ACC.14: Erectile benefit offers another reason follow statin regimen

Statin therapy may improve erectile dysfunction, according to a meta-analysis that will be presented at the American College of Cardiology (ACC) scientific session in Washington. D.C., a finding the lead researcher proposed may prompt more men to adhere to treatment.

John B. Kostis, MD, director of the Cardiovascular Institute at Rutgers Robert Wood Johnson Medical School in New Brunswick, N.J. and Jean M. Dobrzynski, BA, performed a meta-analysis of 11 randomized clinical trials that assessed erectile dysfunction and statin therapy. The analysis used the International Inventory of Erectile Function (IIEF), a validated instrument for measuring erectile function.

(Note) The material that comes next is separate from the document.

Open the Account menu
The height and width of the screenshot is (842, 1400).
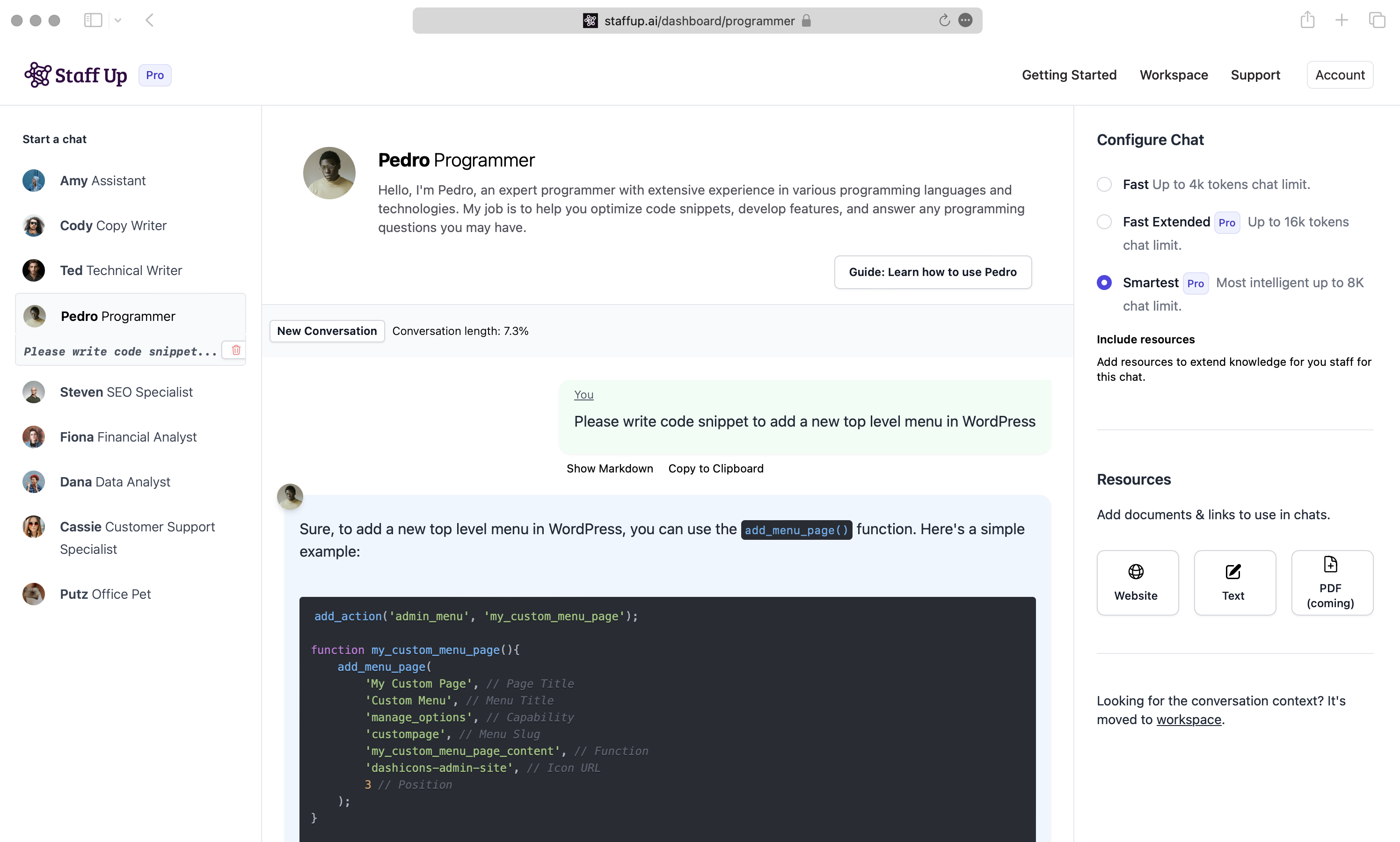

The average age of the 647 men was 58 years old and their treatment duration was between one and a half and six months. Overall, their low-density lipoprotein (LDL) cholesterol dropped from 138 mg/dL to 91 mg/dL while the control group had no change. Most studies showed a beneficial effect of statins as measured on the IIEF, with an overall increase in erectile function of 3.4 points.

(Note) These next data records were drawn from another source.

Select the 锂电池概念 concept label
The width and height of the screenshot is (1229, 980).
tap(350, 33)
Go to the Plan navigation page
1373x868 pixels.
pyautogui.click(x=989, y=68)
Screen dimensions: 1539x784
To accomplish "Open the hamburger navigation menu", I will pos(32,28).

“Statins are associated with better erectile function as measured by this subjective measure of IIEF,” Kostis said in a press conference held before ACC.14. “This may affect an improvement in adherence of patient to statin therapy. We know that in primary prevention a large proportion of patients stop taking statins or take a lower amount than what was prescribed.”   

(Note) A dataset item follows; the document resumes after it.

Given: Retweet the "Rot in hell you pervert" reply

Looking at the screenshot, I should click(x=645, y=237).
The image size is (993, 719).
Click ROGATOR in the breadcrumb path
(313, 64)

A large placebo-controlled clinical trial would help clarify the association between statins and erectile function, Kostis said, adding that the studies in the meta-analysis were small.

Jeffrey T. Kuvin, MD, associate chief medical officer in the cardiology division at Tufts Medical Center Boston and ACC vice chair, said the meta-analysis gives weight to the argument that statin treatment improves erectile function.

“Over the years it has become apparent that erectile dysfunction is an indication of decreased vascular health in men and is considered by many to be a considerable cardiovascular risk factor,” Kuvin said. “Whether erectile dysfunction improves due to a reduction in LDL cholesterol or perhaps other pleiotropic effects of statins remains unclear.” 

The research was among results the ACC made available before the studies’ scheduled presentation. ACC.14 will continue through March 31.